Required action —
Copy each line below that contains "toolbar".

Source records —
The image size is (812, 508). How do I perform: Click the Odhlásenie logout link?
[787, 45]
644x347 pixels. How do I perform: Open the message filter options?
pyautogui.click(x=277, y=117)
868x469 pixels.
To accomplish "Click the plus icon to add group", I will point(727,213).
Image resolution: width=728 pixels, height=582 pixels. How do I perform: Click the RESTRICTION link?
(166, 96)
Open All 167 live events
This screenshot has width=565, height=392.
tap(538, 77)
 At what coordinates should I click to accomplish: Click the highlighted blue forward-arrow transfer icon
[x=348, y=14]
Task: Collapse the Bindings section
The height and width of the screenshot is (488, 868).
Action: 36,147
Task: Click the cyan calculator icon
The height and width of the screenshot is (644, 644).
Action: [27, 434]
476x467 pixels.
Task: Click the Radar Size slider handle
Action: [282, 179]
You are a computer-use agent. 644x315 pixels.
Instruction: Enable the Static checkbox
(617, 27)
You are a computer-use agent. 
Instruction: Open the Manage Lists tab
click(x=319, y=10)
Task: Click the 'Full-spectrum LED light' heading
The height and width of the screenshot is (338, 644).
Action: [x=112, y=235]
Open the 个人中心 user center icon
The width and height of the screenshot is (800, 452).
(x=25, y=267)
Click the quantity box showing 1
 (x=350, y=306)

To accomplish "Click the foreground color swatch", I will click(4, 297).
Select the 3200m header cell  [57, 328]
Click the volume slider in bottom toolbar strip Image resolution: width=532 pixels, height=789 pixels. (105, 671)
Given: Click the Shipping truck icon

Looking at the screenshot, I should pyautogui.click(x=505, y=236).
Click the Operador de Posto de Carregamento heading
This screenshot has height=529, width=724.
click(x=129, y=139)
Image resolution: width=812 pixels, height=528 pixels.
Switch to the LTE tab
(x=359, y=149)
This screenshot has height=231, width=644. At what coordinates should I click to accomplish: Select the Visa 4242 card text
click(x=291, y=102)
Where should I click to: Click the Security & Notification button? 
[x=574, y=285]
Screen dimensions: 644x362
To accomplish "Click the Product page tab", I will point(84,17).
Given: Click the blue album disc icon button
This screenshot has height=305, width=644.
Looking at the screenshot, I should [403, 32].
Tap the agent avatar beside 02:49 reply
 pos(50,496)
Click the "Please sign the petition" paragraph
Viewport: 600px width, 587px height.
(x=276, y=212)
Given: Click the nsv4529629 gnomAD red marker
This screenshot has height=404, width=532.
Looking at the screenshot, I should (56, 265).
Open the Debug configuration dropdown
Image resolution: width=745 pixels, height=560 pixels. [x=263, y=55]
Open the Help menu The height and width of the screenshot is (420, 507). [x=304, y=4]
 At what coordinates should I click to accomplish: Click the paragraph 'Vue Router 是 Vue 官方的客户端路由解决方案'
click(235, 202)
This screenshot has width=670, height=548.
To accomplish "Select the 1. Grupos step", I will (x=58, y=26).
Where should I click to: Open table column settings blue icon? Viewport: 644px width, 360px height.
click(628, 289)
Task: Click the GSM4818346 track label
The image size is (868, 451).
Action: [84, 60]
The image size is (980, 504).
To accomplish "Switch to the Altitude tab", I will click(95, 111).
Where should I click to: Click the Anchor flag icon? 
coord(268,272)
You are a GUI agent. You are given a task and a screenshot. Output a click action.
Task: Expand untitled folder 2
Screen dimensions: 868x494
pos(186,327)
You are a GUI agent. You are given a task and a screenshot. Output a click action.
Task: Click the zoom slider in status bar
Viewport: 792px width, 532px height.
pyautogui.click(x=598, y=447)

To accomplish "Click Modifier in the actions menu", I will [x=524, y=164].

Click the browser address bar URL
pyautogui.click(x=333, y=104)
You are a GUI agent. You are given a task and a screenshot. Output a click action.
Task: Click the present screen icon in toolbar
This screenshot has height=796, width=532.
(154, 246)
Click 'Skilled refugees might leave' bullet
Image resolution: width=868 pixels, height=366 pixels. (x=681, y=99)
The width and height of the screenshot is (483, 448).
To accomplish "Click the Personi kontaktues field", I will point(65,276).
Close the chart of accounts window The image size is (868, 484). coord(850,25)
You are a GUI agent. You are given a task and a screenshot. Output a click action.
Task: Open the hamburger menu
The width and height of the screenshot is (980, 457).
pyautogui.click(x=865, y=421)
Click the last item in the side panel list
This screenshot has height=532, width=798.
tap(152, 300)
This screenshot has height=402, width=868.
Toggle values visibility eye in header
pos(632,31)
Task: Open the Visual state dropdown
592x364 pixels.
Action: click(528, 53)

Problem solution —
Click the volume slider in bottom toolbar strip Image resolution: width=532 pixels, height=789 pixels. (105, 671)
Task: Click the present screen icon in toolbar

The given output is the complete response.